Will chimping make you better?

No, it won't! All that you get by chimping is assurance that what you shot is probably OK. If it isn't, well you can't do much about it anyway – unless you are shooting a static setup, a landscape or a similar subject that doesn't change - or maybe a model who can pose again, in which case you are still better off looking at the model through the viewfinder and pressing the shutter when the pose is right.

Once you have pressed the shutter release, the image is captured, and if it was a good shot, reviewing it won't make it better. If it failed, it failed. Looking at it won't save it, while looking through the viewfinder and being ready to press the shutter again actually might enable you to grab a better version.

So keeping focus on your subject can produce more good pictures.

Reviewing images in a break.

Are there no advantages?

Sure it can be fine to chimp. It proves to you that there's something in the box, and that the images aren't all off. So looking at the display isn't forbidden. Even I do that now and then.

When shooting with one or more flashes I like to check the lighting setup, but only until I'm satisfied. After that I just shoot away. Other situations where exposure isn't straightforward like shooting at night with long exposures, I also chimp. After 30 seconds of exposure I usually want to see that I got what I expected and since the scene is still there, I can redo it if I'm not happy.

I also see quite a lot of photographers going through their images on the LCD after having shot a row. That can be nice too of course. It can be reassuring and let you know whether you did get something useful in series. You will often see pros do that after having shot at sports games, at events, on the red carpet or where they shoot. They can make sure they have something useful right away, but I wonder what they do if they haven't? Ask the players to play the particular game again or ask Clooney or Palthrow to take the stroll once more?

Sharing the image you just shot can be both informative and fun.

Social chimping

Personally I like to do what I call social chimping. That is sharing the images with the subject or other people involved in the shoot. This is a great way of ensuring that people trust you as a photographer and can relax with the conviction that you can actually get good pictures. The screen doesn't tell the whole story, but people can see that there's something useful there and that they don't look like idiots or their products don't look bad.
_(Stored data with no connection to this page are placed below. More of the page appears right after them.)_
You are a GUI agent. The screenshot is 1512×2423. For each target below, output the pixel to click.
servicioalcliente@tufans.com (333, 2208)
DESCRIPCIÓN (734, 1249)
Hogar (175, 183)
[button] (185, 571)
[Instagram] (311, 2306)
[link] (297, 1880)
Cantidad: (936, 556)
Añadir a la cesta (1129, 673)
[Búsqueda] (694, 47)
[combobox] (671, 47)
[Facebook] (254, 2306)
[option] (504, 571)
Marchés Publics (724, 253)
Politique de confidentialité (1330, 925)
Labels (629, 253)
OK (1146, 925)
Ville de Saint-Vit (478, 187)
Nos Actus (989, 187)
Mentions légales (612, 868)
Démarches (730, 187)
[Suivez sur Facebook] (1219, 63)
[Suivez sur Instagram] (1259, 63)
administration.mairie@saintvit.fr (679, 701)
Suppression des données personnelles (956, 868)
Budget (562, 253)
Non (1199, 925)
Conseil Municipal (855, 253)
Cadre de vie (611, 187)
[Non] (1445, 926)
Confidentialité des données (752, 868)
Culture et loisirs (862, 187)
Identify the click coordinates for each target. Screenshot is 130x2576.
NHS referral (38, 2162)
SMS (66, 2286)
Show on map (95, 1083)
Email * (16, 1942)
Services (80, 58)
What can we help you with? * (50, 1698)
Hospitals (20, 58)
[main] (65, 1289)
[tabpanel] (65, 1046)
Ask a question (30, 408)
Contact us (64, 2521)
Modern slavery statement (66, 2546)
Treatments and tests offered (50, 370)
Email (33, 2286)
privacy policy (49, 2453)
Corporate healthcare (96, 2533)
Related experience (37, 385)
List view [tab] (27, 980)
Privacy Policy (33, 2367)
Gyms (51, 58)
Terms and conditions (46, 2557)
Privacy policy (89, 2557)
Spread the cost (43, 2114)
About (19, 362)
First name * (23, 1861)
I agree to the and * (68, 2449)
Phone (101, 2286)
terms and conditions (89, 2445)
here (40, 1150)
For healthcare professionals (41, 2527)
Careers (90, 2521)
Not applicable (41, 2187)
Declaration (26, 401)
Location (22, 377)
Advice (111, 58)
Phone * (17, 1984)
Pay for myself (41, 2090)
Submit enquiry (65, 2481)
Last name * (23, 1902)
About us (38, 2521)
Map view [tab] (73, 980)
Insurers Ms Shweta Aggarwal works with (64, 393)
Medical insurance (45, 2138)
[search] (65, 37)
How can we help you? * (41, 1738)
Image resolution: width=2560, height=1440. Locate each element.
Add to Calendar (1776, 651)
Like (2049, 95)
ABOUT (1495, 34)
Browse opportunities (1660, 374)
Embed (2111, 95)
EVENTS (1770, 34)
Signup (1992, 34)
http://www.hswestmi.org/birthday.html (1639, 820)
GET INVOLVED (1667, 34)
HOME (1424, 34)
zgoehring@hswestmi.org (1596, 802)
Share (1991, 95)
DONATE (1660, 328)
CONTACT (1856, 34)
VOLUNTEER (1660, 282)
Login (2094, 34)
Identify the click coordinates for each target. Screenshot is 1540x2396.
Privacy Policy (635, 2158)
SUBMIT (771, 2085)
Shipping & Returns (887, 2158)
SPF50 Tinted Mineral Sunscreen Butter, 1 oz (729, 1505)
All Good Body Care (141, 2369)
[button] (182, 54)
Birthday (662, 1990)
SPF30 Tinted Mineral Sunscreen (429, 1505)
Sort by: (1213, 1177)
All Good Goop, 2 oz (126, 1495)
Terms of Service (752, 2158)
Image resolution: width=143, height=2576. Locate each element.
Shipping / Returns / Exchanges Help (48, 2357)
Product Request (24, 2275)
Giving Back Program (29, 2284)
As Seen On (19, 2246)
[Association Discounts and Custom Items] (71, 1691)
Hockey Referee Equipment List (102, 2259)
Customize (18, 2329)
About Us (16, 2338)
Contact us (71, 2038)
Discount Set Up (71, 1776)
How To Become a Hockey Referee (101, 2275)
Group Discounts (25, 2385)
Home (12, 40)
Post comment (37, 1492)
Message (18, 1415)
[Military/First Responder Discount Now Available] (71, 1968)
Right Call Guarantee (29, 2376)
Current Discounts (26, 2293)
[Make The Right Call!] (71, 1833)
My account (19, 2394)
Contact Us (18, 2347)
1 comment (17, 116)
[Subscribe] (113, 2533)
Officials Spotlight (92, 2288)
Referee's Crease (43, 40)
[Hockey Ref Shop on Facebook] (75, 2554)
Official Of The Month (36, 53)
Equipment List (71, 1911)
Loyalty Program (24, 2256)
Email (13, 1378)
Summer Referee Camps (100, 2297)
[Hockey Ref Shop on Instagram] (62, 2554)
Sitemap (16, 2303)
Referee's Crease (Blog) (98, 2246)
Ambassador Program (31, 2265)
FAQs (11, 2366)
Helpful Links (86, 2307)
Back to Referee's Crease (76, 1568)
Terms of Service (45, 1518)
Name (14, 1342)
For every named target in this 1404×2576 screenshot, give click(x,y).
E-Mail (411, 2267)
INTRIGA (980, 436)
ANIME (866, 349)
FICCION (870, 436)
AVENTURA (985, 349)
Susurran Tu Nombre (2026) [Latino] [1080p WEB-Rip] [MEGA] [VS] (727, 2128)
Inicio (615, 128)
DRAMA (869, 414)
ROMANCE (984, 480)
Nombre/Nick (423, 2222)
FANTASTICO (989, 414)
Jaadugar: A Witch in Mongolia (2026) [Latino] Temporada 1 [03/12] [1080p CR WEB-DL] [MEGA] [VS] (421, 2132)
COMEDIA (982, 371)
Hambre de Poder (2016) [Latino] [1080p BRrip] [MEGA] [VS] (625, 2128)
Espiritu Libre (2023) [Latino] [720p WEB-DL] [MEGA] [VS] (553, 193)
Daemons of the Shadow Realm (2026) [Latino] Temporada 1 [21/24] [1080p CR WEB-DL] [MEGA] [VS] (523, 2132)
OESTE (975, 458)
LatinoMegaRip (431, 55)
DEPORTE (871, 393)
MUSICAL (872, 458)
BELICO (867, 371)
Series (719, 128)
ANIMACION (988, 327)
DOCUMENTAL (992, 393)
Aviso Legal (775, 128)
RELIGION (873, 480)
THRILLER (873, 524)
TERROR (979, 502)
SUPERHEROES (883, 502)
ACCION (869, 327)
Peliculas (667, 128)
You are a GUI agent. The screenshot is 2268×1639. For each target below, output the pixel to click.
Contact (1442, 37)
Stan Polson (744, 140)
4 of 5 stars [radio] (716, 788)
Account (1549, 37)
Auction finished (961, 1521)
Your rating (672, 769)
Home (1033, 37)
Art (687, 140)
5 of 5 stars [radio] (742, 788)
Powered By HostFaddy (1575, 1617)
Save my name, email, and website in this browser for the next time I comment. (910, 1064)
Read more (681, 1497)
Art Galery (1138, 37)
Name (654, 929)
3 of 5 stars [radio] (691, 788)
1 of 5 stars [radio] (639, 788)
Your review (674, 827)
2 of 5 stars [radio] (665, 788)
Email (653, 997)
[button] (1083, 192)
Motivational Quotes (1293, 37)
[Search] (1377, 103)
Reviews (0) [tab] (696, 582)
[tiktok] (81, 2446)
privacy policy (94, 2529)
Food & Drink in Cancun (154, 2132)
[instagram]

Personally I like to do what I call social chimping

But don't be fooled. The LCD is not a great place to judge the technical quality of an image, and even zooming to 100% can't always reveal a blurred or badly focused picture. You can use it as a base for a rough judgment, assess the composition, check the histogram for blown out highlights and make sure you aren't totally off, but you can never be absolutely sure that the image is perfect.

Eye sensors

Some cameras have eye sensors (they are actually more like face sensors), that “feel” the proximity of your face to the backside of the camera, and keeps the LCD shut off until you remove the camera from your eyes. Such sensors can keep the bright LCD from turning on while you are shooting.

My Fuji X100 has such sensors and my old and trusty Minolta 7D has too. I turn them off! I really don't like the camera trying to guess when and when not to display anything. The Fuji can also change between the internal LCD and the one on the back based on these sensors. Some people might love this type of automation, but I certainly don't.

On my Nikon D5100 I simply turn the LCD display to face in. End of chimping.

Try it

Try turning off the LCD on your camera, and have it stay black until you need it, either for changing settings on the camera or for reviewing an image, checking the histogram, ensuring the right exposure or even controlling focus.

You can turn it off in the menu on almost all cameras, even most of the ones that use the LCD as a viewfinder like compacts and Point&Shoots. On my Nikon D5100 I simply turn the articulated LCD in towards the camera, and voila! There simply is no LCD to look at.

I think it will make you a better and more confident photographer.